目标:
弄清楚st2actionrunner的并发处理能力
1 分析actionrunner逻辑流程
在st2actionrunner服务中两个消费者服务ActionExecutionScheduler和ActionExecutionDispatcher,
其中ActionExecutionScheduler服务既是消费者,也作为生产者发送消息给ActionExecutionDispatcher处理,
ActionExecutionDispatcher接收到消息调用runner去执行action,生成execution,最终完成整个处理过程。
如果采用mistral runner则会建立workflow和execution, st2会关联mistral中的execution到st2本身的execution,
用于追溯execution的执行情况。
2 ActionExecutionScheduler也是发送消息的,所以真正的执行runner是
ActionExecutionDispatcher,其调用RunnerContainer。
其中python runner在:
st2/contrib/runners/python_runner/python_runner/python_runner.py
PythonRunner类的run方法调用run_command方法
对应于
from st2common.util.green.shell import run_command
进入:
st2/st2common/st2common/util/green/shell.py的
def run_command(cmd, stdin=None, stdout=subprocess.PIPE, stderr=subprocess.PIPE, shell=False,
cwd=None, env=None, timeout=60, preexec_func=None, kill_func=None,
read_stdout_func=None, read_stderr_func=None,
read_stdout_buffer=None, read_stderr_buffer=None):
"""
Run the provided command in a subprocess and wait until it completes.
:param cmd: Command to run.
:type cmd: ``str`` or ``list``
:param stdin: Process stdin.
:type stdin: ``object``
:param stdout: Process stdout.
:type stdout: ``object``
:param stderr: Process stderr.
:type stderr: ``object``
:param shell: True to use a shell.
:type shell ``boolean``
:param cwd: Optional working directory.
:type cwd: ``str``
:param env: Optional environment to use with the command.

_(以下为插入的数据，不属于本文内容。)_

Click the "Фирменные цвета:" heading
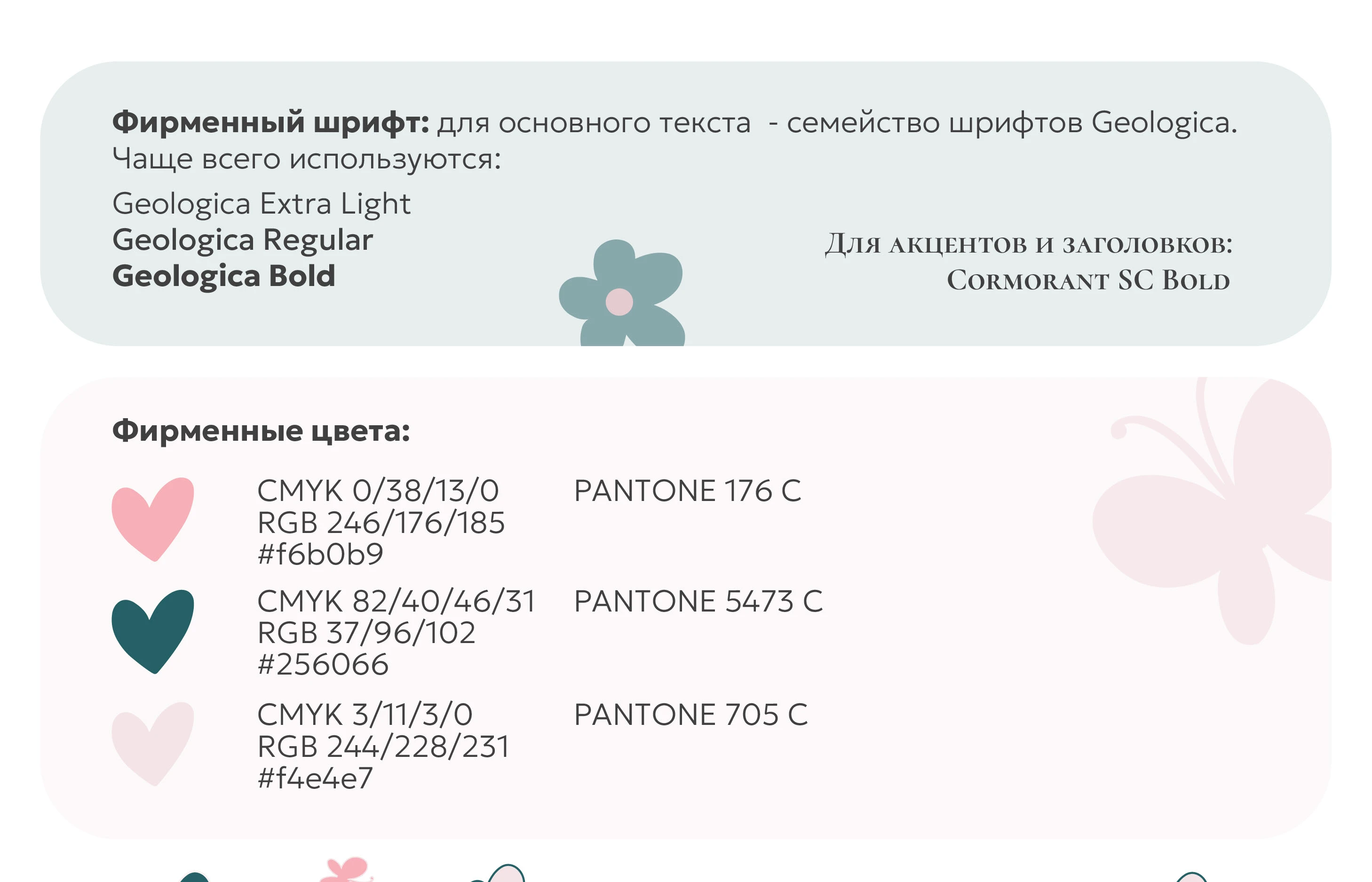The image size is (1372, 882). [x=261, y=431]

If not provided,
environment from the current process is inherited.
:type env: ``dict``
:param timeout: How long to wait before timing out.
:type timeout: ``float``
:param preexec_func: Optional pre-exec function.
:type preexec_func: ``callable``
:param kill_func: Optional function which will be called on timeout to kill the process.

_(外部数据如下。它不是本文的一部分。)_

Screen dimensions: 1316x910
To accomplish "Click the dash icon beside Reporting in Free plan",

If not provided, it defaults to `process.kill`
:type kill_func: ``callable``
:param read_stdout_func: Function which is responsible for reading process stdout when
using live read mode.
:type read_stdout_func: ``func``
:param read_stdout_func: Function which is responsible for reading process stderr when
using live read mode.
:type read_stdout_func: ``func``
:rtype: ``tuple`` (exit_code, stdout, stderr, timed_out)
"""
LOG.debug('Entering st2common.util.green.run_command.')
assert isinstance(cmd, (list, tuple) + six.string_types)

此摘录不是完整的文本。